Softball or tennis- spinning a ball

I have never pitched to a batter in softball.  I was enthralled by the pitching of Wayne Widdig in the great post WW II district tournaments in Mound Park in Portsmouth, Ohio.  I dreamed of giving his windup and slinging the ball at around a hundred miles and hour as Wayne did.  I did not give it sufficient practice for anybody to want me to pitch in a fast pitch game.  I spoke with Anne Marie and Eddie Feigner- playing wife and great pitcher of the "King and His Court" traveling softball team by phone a few times. 

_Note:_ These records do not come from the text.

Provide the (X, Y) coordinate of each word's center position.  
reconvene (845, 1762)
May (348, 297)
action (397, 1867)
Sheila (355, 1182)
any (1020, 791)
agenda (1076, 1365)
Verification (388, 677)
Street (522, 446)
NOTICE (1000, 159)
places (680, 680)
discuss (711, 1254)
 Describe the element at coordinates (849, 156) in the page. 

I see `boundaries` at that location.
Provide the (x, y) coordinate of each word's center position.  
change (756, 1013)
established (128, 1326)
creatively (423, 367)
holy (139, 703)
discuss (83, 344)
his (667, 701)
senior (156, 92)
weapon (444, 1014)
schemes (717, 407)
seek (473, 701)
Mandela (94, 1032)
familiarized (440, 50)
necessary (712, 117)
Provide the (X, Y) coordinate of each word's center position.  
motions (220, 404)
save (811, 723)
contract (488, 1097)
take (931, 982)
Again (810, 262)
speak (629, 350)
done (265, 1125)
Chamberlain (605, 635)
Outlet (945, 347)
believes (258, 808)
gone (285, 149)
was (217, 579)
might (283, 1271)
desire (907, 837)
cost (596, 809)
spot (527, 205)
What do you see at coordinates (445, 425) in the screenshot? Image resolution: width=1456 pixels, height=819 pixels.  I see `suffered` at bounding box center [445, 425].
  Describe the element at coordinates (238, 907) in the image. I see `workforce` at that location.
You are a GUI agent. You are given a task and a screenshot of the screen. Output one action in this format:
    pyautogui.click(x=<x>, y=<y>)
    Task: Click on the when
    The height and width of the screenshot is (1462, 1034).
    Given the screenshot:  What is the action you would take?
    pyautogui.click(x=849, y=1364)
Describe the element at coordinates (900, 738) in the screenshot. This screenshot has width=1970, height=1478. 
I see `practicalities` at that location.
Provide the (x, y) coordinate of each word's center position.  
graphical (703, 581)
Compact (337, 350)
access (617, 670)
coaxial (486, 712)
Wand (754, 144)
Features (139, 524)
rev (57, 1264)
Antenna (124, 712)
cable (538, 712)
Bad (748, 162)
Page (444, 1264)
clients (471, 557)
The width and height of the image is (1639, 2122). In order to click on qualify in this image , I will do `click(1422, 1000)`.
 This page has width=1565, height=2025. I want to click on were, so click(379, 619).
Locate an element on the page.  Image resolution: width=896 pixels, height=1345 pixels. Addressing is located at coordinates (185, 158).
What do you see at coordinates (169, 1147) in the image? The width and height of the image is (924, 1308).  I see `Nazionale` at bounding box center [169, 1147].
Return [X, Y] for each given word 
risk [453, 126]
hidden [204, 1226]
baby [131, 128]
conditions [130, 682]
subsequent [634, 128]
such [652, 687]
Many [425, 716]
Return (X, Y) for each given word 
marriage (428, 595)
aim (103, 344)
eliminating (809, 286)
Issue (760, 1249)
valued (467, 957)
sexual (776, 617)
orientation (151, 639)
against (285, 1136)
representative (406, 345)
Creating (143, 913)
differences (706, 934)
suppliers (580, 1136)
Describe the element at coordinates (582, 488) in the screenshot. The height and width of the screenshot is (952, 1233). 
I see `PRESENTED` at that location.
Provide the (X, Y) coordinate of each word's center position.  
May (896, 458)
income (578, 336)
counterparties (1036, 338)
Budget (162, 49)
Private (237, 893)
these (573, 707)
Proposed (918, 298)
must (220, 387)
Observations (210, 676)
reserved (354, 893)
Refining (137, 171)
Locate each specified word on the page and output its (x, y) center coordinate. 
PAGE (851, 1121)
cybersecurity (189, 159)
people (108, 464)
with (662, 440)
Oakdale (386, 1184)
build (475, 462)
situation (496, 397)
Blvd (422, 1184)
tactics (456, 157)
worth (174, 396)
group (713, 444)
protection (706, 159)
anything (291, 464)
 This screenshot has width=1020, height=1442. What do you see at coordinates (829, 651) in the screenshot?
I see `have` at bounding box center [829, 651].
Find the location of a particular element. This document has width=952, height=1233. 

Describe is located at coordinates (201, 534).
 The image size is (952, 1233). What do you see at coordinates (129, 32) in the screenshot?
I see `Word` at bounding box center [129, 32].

My son, Jay, has always been a fine athlete and he could easily drive a slow pitch softball out of any park he played in.  He played no fast pitch softball that I recall; however he has caught nearly a quarter of a million pitches in practicing his fourteen year old daughter, Tobey, in softball pitching. 

My good friend, Dick Klitch, from Mound Park childhood and on throughout our lives has made a successful career from his professional tennis teaching.  Dick calls his  "meat and potatoes" tennis teaching.  So many Columbus, Portsmouth, and Columbus area students have benefitted greatly from Dick's "nuggets".  Dick's dad, Herman was also a "meat and potatoes" kids' baseball teacher in Portsmouth.   The spinning tennis ball also does similar or crazy things when it hits the court.  He made a fool out of several adversaries in his early days.  Anyway Dick is a master of spinning the tennis ball by hitting it with a racquet.
Spinning the ball is the art of making it do things as it wings through the air.  If the racquet or hand causes the ball to rotate counter-clockwise it will curve away from a right hander.  If the spin is left to right it will move towards the right hander.  If the ball is rotating downward, the ball will drop and if spinning upwards it will rise.  Speed and location, getting the ball quickly to where you want it to go, is where practrice develops the player's skills.

Basketball passes can circle around a defender but I have not known of quarterbacks benefitring by spinning the ball except that the perfect spiral is a thing of beauty.

I am a pro at nothing but metallurgical engineering, years of amateur softball playing, and writing.  I have never volleyed a tennis ball.  But I admire the great athletes I see spinning the softballs and tennis balls and Jeanie and I love to watch our Tobey and Ida Scout as they and many girls have taken over in playing softball. 

I am hoping to have Tobey take a lesson from Dick in tennis this coming weekend so that at least she can not be too embarrassed in playing her boyfriend, Charlie, when he returns from camp next Sunday.